Ex-combatentes homenageados com mural em dia da Restauração

“Mãe! Eu entendi a tua mensagem,/ Prometo desistir galhardamente/ A pátria exige valentia e coragem/ Tudo farei para regressar em breve”. São palavras simples, mas carregadas de emoção e que podem ser lidas por todos aqueles que passem pela vila de Ribeirão. A coragem de todos os que juraram amor à pátria está eternizada num monumento em homenagem aos heróis do Ultramar, da “Emboscada na picada entre Nango – Miteda”. Catorze de março de 1966 é a data que todos os que viveram no limiar da vida e da morte não esquecem.

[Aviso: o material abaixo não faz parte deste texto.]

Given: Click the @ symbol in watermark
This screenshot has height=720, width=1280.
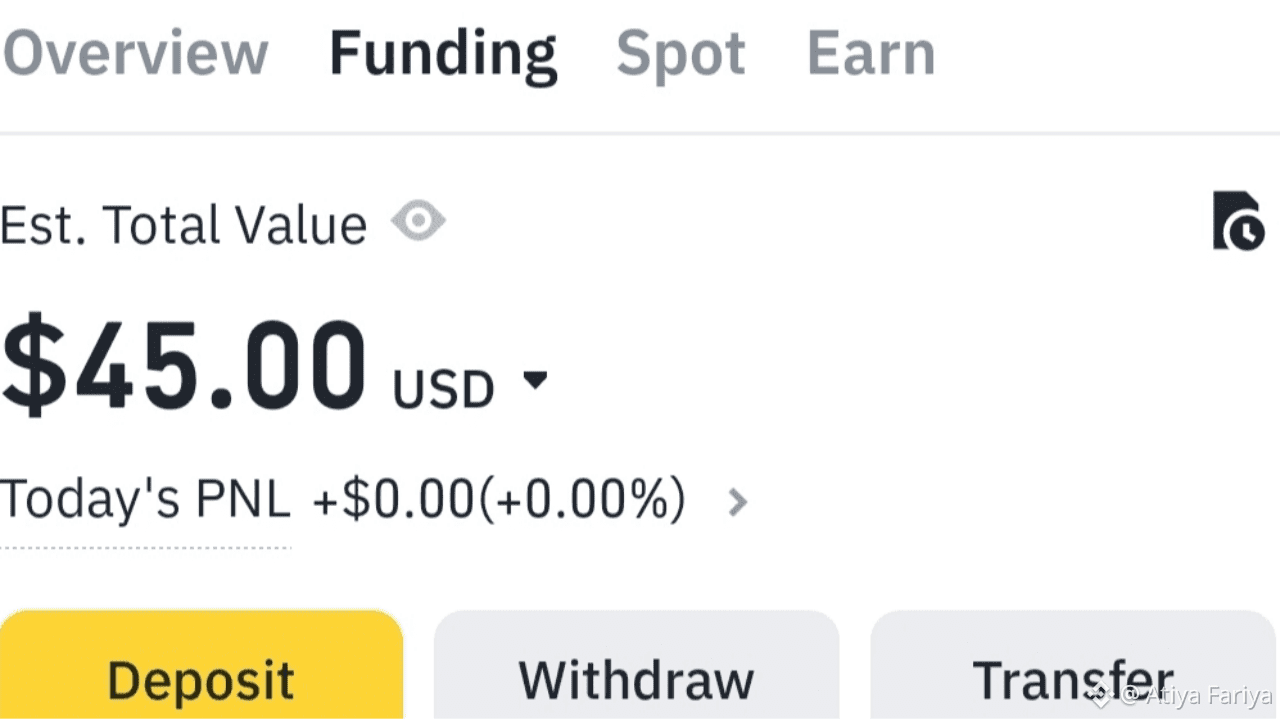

Na cerimónia de homenagem foram entregues medalhas “aos combatentes que há 50 anos as deviam ter recebido”, afirmou o presidente do Núcleo de Ribeirão da Liga dos Ex-combatentes, José Santos. “Muitos partiram sem as conhecer” , completou.
Desta vez foram condecorados 60 homens que escaparam à emboscada retratada no painel de azulejos. “Fui dos que escapei a essa emboscada em Moçambique. Matei para não ser morto”, recordou o presidente do Núcleo de Ribeirão. José Santos disse ainda sentir “gratidão e revolta, por aqueles que politicamente servem e não conseguem recordar-se” daqueles que deram o corpo às balas. “Foi uma cerimónia simples, mas carregada de simbolismo patriótico”, terminou o presidente do Núcleo de Ribeirão da Liga dos Ex-combatentes.